Malgré cet avis médical, le CIUSSS de la Capitale-Nationale a refusé son arrêt de travail. Son employeur lui a confié de nouvelles tâches à la place, sans contact avec les patients, mais Annabelle estime que sa santé est toujours menacée.

C'est tout le personnel que je côtoie dans une journée, sur le stationnement, dans l'ascenseur, n'importe où! J'ai bien beau être en isolement le reste du temps, mais on côtoie beaucoup [de gens] dans un hôpital.

Annabelle [nom fictif], préposée aux bénéficiaires au CIUSSS de la Capitale-Nationale

Elle a accepté de rester en poste, mais à contrecœur. S'ils me mettent en isolement là, je n'ai plus de salaire! Donc en étant monoparentale, je ne sais pas comment je ferais pour subvenir aux besoins de mes enfants.

Je me sens impuissante et j'ai peur! J'ai peur pour ma santé et la santé de mes enfants et de mes parents aussi, parce que mes parents sont pris pour garder mes enfants en ce moment.

Contraire aux directives ministérielles?

Le 15 mars dernier, le Secrétariat du Conseil du trésor du Québec envoyait un message aux sous-ministres et aux dirigeants d'organismes gouvernementaux au Québec dont le titre était COVID-19 : orientations quant au télétravail.

Dans cette note, on peut lire que les personnes de 70 ans et plus ainsi que celles atteintes de maladies chroniques ou immunosupprimées doivent demeurer en isolement volontaire, [et] leur traitement sera maintenu.

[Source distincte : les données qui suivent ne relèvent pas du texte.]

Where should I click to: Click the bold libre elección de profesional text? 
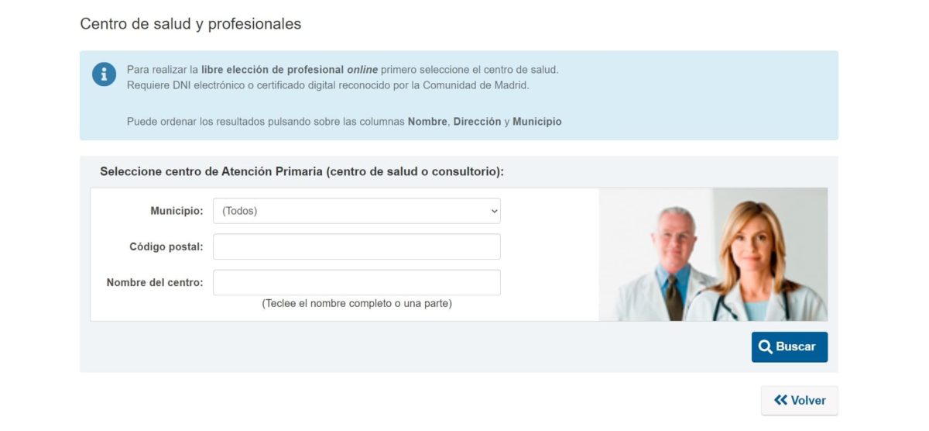(273, 70)
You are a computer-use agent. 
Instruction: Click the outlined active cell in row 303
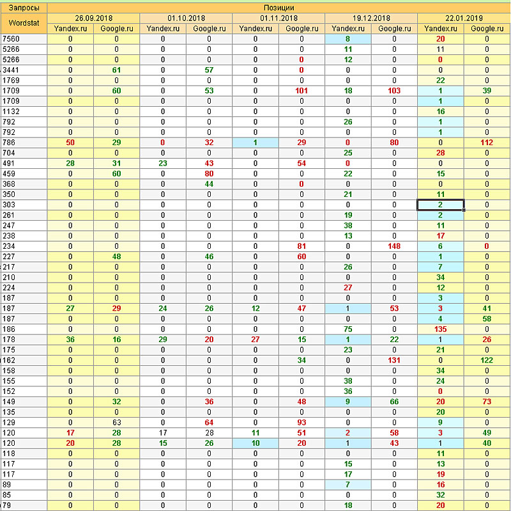click(x=441, y=205)

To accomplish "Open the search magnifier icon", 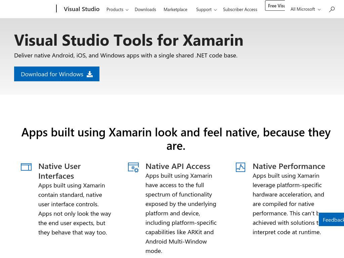I will click(x=332, y=9).
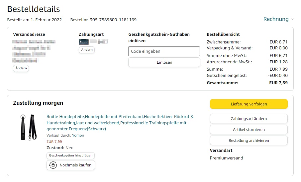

Les décisions du CHU de Québec et du CIUSSS de la Capitale-Nationale semblent donc, à première vue, aller à l'encontre de cette directive.

On a fait des représentations auprès de l'employeur, indique la présidente du SICHU de Québec, Nancy Hogan.

Ces gens-là étaient disponibles au travail. Arrive cet événement exceptionnel, cette situation exceptionnelle, nous considérons qu'elles doivent être rémunérées.

Nancy Hogan, présidente du Syndicat interprofessionnel du CHU de Québec
Nancy Hogan, présidente du Syndicat interprofessionnel du CHU de Québec

Nancy Hogan, présidente du Syndicat interprofessionnel du CHU de Québec

Photo : Radio-Canada

Selon Mme Hogan, les craintes sont très présentes chez ses 4600 membres. Elle espère que l'employeur réglera bientôt cette situation et adoptera une bonne communication pour diminuer l'anxiété et le stress.

Encore peu de télétravailleurs

Le CIUSSS de la Capitale-Nationale explique que si un employé ayant un problème médical particulier ne peut pas faire de télétravail, on tente de le relocaliser dans un autre secteur sécuritaire.

Dans l'éventualité où aucune option ne serait satisfaisante, nous évaluons la possibilité de rémunérer ces personnes, indique par courriel Mathieu Boivin, agent d'information aux relations médias.

Cela confirme donc que les employés immunosupprimés qui sont renvoyés chez eux, comme Gisèle, ne touchent pas automatiquement leur salaire.

M. Boivin explique par ailleurs que le CIUSSS examine actuellement les possibilités permettant d'accroître le travail à domicile.

En date du 23 mars, cependant, le CIUSSS ne recensait que 45 cas de télétravail, alors que l'organisation compte plus de 17 700 employés dans la grande région de la Capitale-Nationale.